Unnamed: 0,object_id,creation_time,name,email,creation_source,last_session_creation_time,opted_in_to_mailing_list,enabled_for_marketing_drip,org_id,invited_by_user_id,user_adoption
0,1,2014-04-22 03:53:30,Clausen August,AugustCClausen@yahoo.com,GUEST_INVITE,1398139000.0,1,0,11,10803.0,no
1,2,2013-11-15 03:45:04,Poole Matthew,MatthewPoole@gustr.com,ORG_INVITE,1396238000.0,0,0,1,316.0,yes
2,3,2013-03-19 23:14:52,Bottrill Mitchell,MitchellBottrill@gustr.com,ORG_INVITE,1363735000.0,0,0,94,1525.0,no
3,4,2013-05-21 08:09:28,Clausen Nicklas,NicklasSClausen@yahoo.com,GUEST_INVITE,1369210000.0,0,0,1,5151.0,no
4,5,2013-01-17 10:14:20,Raw Grace,GraceRaw@yahoo.com,GUEST_INVITE,1358850000.0,0,0,193,5240.0,no


In [82]:
#4) Determining most important features to predict if a user will be an 'adopted user' or not

#a) Dropping unnecessary columns
combined_df_model = combined_df.drop(["creation_time", 'name', 'email'], axis=1) #email & names could be 

#b) dropping all rows with nans
combined_df_model_d= combined_df_model.dropna()
# display(combined_df_model_d)

#c) dummifying categorical columns
combined_df_model_w_dum = pd.get_dummies(combined_df_model_d, drop_first=True)
display(combined_df_model_w_dum)


Unnamed: 0,object_id,last_session_creation_time,opted_in_to_mailing_list,enabled_for_marketing_drip,org_id,invited_by_user_id,creation_source_ORG_INVITE,user_adoption_yes
0,1,1.398139e+09,1,0,11,10803.0,0,0
1,2,1.396238e+09,0,0,1,316.0,1,1
2,3,1.363735e+09,0,0,94,1525.0,1,0
3,4,1.369210e+09,0,0,1,5151.0,0,0
4,5,1.358850e+09,0,0,193,5240.0,0,0
5,6,1.387424e+09,0,0,197,11241.0,0,0
9,10,1.401833e+09,1,1,318,4143.0,1,1
12,13,1.396196e+09,0,0,254,11204.0,1,0
16,17,1.397314e+09,1,0,175,1600.0,0,0
21,22,1.392012e+09,0,0,7,2994.0,1,0


In [89]:
#5) Feature Selection with Recursive Feature Elimination (RFE)

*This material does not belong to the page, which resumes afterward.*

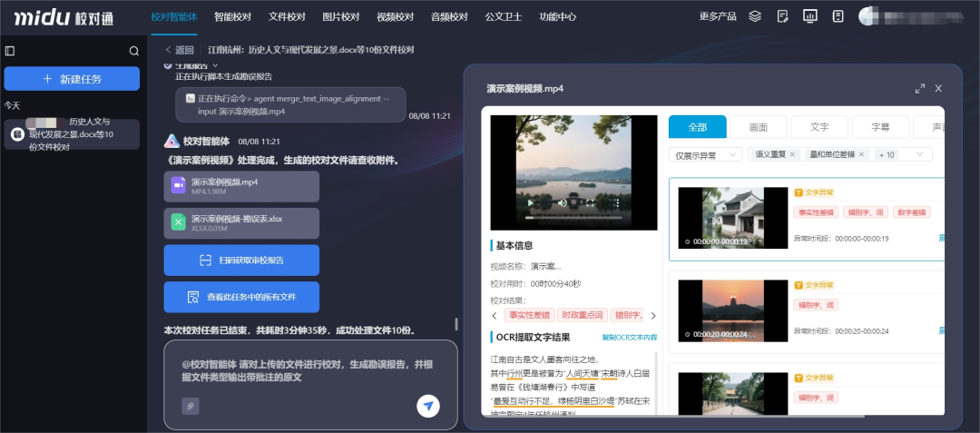Open the document edit icon in header
Screen dimensions: 980x433
tap(782, 16)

from sklearn.feature_selection import RFE
from sklearn.linear_model import LogisticRegression


#a) Selectinf features and target variable
X= combined_df_model_w_dum.drop("user_adoption_yes", axis=1)
Y = combined_df_model_w_dum["user_adoption_yes"]

#b) Instantiating model & use RFE
model_logreg = LogisticRegression()
#RFE
rfe = RFE(model_logreg, 3)#calling RFE with model and number of best features we would like to keep

rfe = rfe.fit(X, Y) #fitting rfe with features and target variable

features_selected = rfe.support_ #indicates whether feature is selected or not (True or False)
features_selected_rank = rfe.ranking_ #gives ranking of feature (lower is better)

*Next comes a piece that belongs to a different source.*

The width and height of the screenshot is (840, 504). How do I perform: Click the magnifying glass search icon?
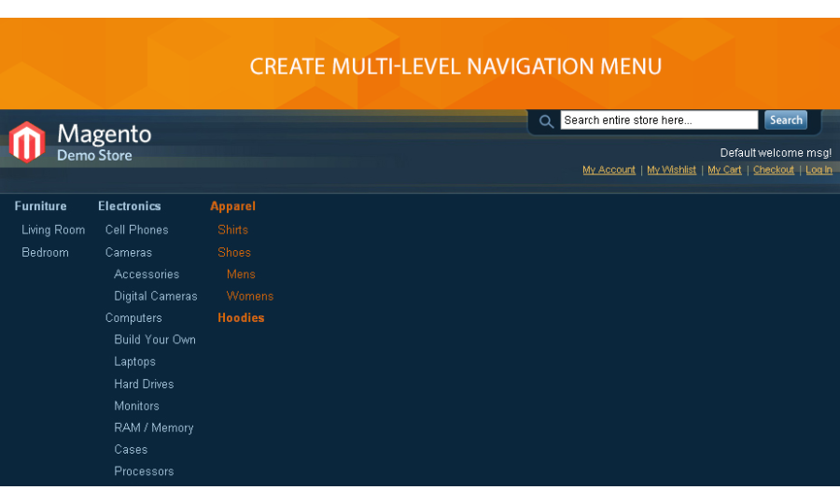click(546, 121)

#Finding column names of features selected
orig_columns = X.columns.values #orignal column names in list form
#print(orig_columns)

selected_column_names = np.array(orig_columns) * features_selected

#cleaning up list of selected column names, removing empty strings
final_selected_column_names = [x for x in selected_column_names if len(x)>1]
print("These are the Features that have been selected via RFE:\n\n", final_selected_column_names)

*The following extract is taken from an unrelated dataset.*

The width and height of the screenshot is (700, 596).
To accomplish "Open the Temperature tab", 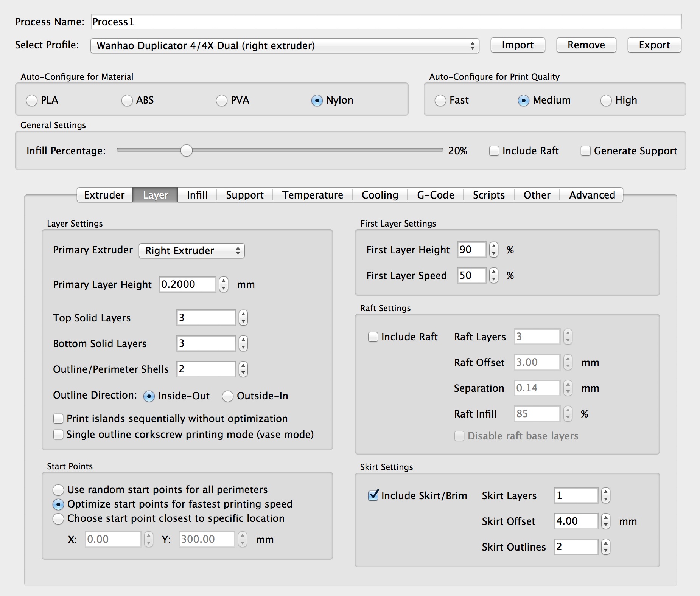I will (x=313, y=195).
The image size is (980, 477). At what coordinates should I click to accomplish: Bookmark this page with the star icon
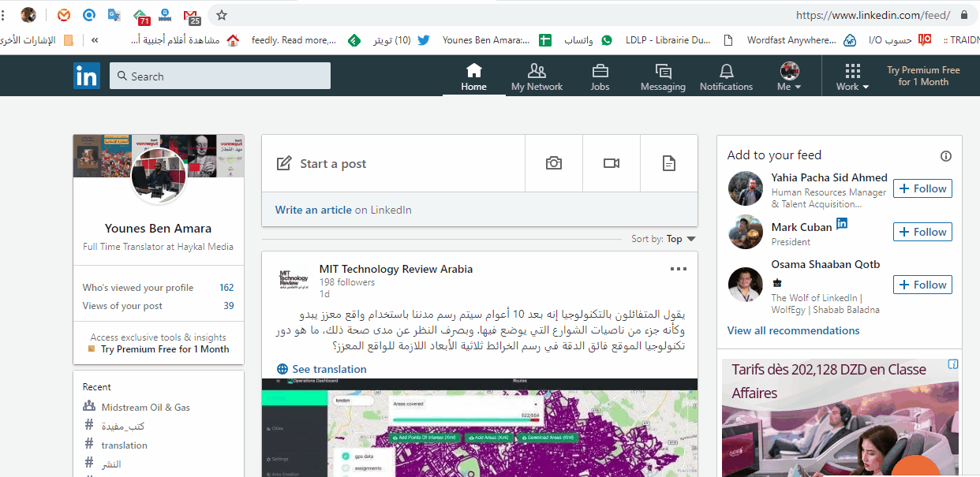(x=222, y=15)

These are the Features that have been selected via RFE:

 ['object_id', 'last_session_creation_time', 'invited_by_user_id']


# Conclusion

It was determined that 'object_id', 'last_session_creation_time', 'invited_by_user_id' are the three most important features for prediciting wheter a user will be an'adopted user' or not. One recommendation that can be gained from looking at these features is for Relax to create an incentive referal program to increase the potential of gaining an 'adopter user'('object_id' & 'invited_by_user are top features). Futher analaysis is warranted where features are engineered to include first names, and email domains or even collecting additional data about users.